═════ Excerpt provided

One note of caution with this: it is only the surface winds. Birds, as you
know, migrate from a few thousand feet up to probably over 10,000 feet in
some cases and species.

I find this website most helpful for winds aloft forecasts...

https://weather.cod.edu/forecast/  <https://weather.cod.edu/forecast/>
Pick the model of choice. I usually go with the NAM for the next 3 days and
then the GFS out beyond that (but use with caution).  Pick 925 mb for 1-3
feet above ground level winds, 850 mb for around 5000 feet AGL, 700 mb for
around 10000 feet AGL and 500 mb for 20000 feet AGL (roughly).  After you
choose the level, pick wind speed. It will give you the wind speed and
direction and you can use the slide bar to project out into the future. You
can easily set jet streaks  (areas of enhanced winds). The site also has
the surface winds too.

Good birding

Best,
Dave




On Tue, May 14, 2019 at 11:31 AM Christopher T. Tessaglia-Hymes <
c...@cornell.edu> wrote:

> I was having an offline conversation with Laura Stenzler and Ton Schat
> about what days might be the best in the forecast for their personal
> 24-hour bird-a-thon. Laura thought it would be helpful to share some of the
> information below with the broader Cayugabirds-l group!
>
> =========
>
> Upon initial review of the forecasts yesterday, the weekend was looking
> good. Now, upon review, the forecasts have changed. The warming trend that
> was shaping up looks like instead it will be blocked by a northern flow of
> air coming down from Canada and the Great Lakes starting Saturday morning.
> One forecast model shows the warm air hitting a hard brick wall by Sunday
> as far south as a line stretching from around Indianapolis through Columbus
> and southeast to Washington DC. *That being said, both models show a
> southern airflow from Thursday night through Friday morning; albeit chilly,
> the air will be from the correct direction to assist migrants attempting to
> leap-frog their way north.*
>
> I use a combination of weather sites to make inferences (constantly
> changing…).

══════════
═════ Material

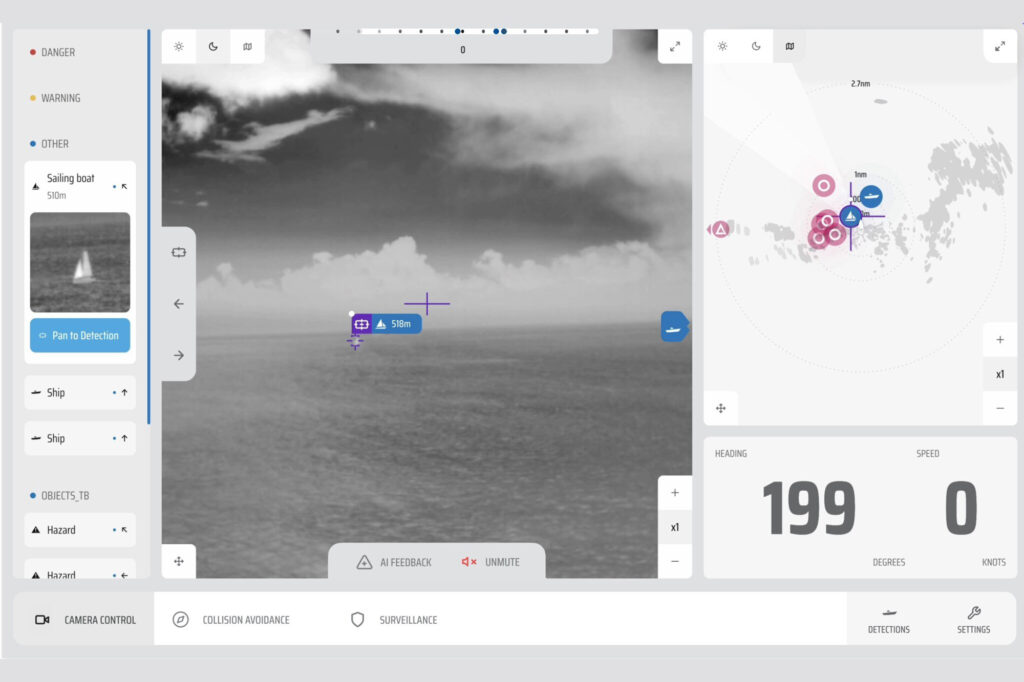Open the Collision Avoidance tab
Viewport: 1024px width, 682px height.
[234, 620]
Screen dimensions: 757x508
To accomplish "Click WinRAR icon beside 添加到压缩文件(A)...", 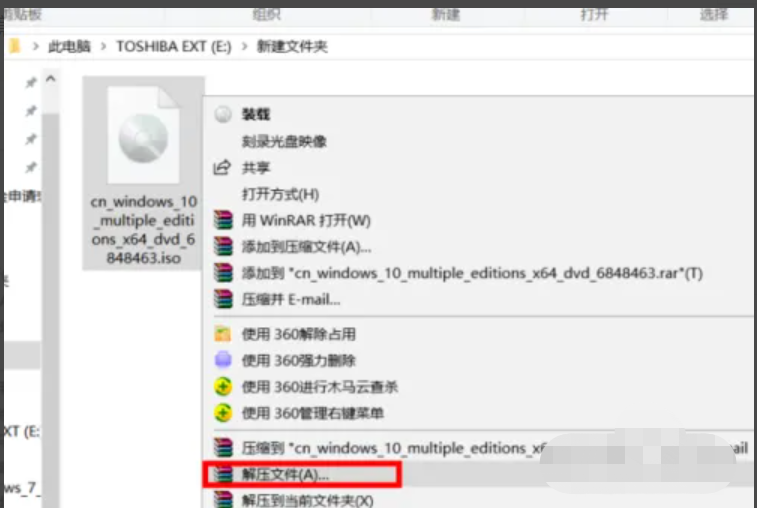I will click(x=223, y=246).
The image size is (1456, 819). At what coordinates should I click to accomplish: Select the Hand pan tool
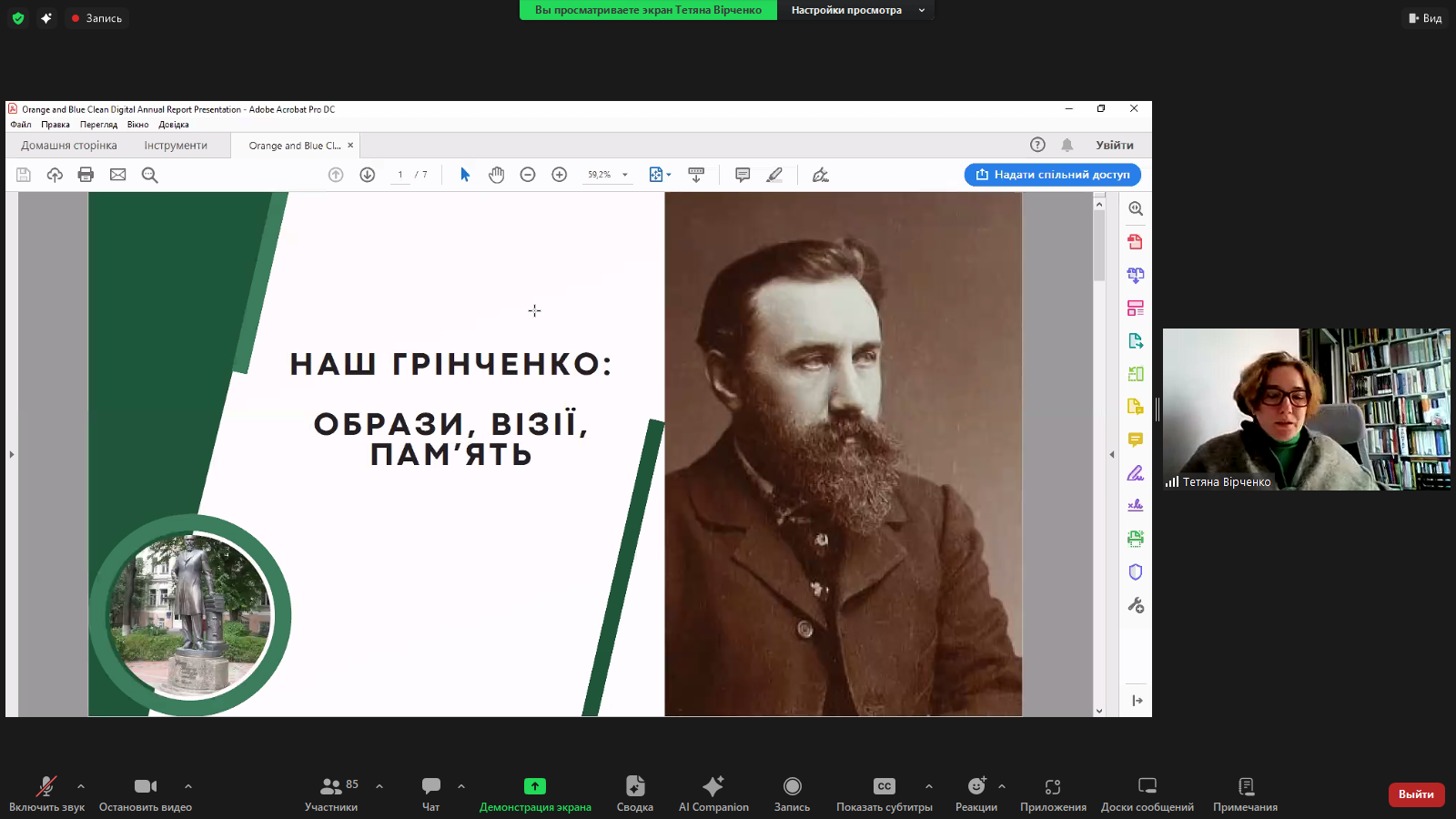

══════════

__What you will do__:
• a. Reproduce the part of the wind forecast email starting with "I find this" and going on through "surface winds too.".
• b. Translate this sentence from the wind forecast email into Spanish: "It will give you the wind speed and direction and you can use the slide bar to project out into the future."
• c. Carry the wind forecast email forward from its last sentence.

__Exercise responses__:
• a.
I find this website most helpful for winds aloft forecasts...

https://weather.cod.edu/forecast/  <https://weather.cod.edu/forecast/>
Pick the model of choice. I usually go with the NAM for the next 3 days and
then the GFS out beyond that (but use with caution).  Pick 925 mb for 1-3
feet above ground level winds, 850 mb for around 5000 feet AGL, 700 mb for
around 10000 feet AGL and 500 mb for 20000 feet AGL (roughly).  After you
choose the level, pick wind speed. It will give you the wind speed and
direction and you can use the slide bar to project out into the future. You
can easily set jet streaks  (areas of enhanced winds). The site also has
the surface winds too.

• b. Te dará la velocidad y la dirección del viento, y puedes usar la barra deslizante para proyectar hacia el futuro.

• c.
>
> Magic Seaweed is one such site. Making sure the time zone is correctly set
> (top left option), I choose my region (bottom left menu) and alternate
> between wind and pressure (bottom right options; toggle on/off multiple
> panes at a time, or just one pane).
>
> Try this link for Great Lakes region, wind, EDT:
>
>
> https://magicseaweed.com/Great-Lakes-Surf-Chart/76/?type=wind&timezone=America%2FNew_York
>
> <https://magicseaweed.com/Great-Lakes-Surf-Chart/76/?type=wind&timezone=America%2FNew_York>
> Great Lakes Charts - Magicseaweed.com
> <https://magicseaweed.com/Great-Lakes-Surf-Chart/76/?type=wind&timezone=America%2FNew_York>
> magicseaweed.com
> Global surf forecasting charts. With various chart types including swell,
> surf, pressure, wind, MSLP, ECM and sea surface temperature -
> Magicseaweed.com <http://magicseaweed.com/>
>
>
> Try this link for Northeastern seaboard region, wind, EDT:
>
>
> https://magicseaweed.com/US-Northeastern-Seaboard-Surf-Chart/20/?type=wind&timezone=America%2FNew_York
>
>
> Move your mouse across the bottom from left to right to move through the
> forecast dates at the bottom. The closer you are to the current date, the
> more accurate the forecast.
>
> Another site is Windy.com <http://windy.com/>.
>
> Lots of custom configuration and tools available, probably the most
> versatile site.
>
> The following link has a pin drop positioned approximately over Ithaca
> with Temperature selected. Slide the bottom bar across to view the
> forecast. Different models can be selected at bottom right (NAM is most
> accurate and short-term, ECMWF and GFS are two longer-term models). Top
> right allows you to select different element views (wind, temperature,
> rain, etc.).
>
> https://www.windy.com/-Temperature-temp?temp,38.013,-79.739,6,m:ePOad1V
>
>
> I found it most interesting to view Temperature element view for the
> particular interest of bird migration. The wind always shows as moving
> white lines. As you slide the forecast bar across the bottom, you can see
> how there is a strong line of demarcation that develops by Saturday
> morning, the one I described above. That may hinder migration coming in
> from the South.
>
> Based upon the current forecast models, it looks like there could be good
> fallout conditions* along the Lake Erie and Lake Ontario shorelines, or
> even here in Ithaca as well. We shall see—forecasts are dynamically
> changing by the minute.*
>
> Hope this helps!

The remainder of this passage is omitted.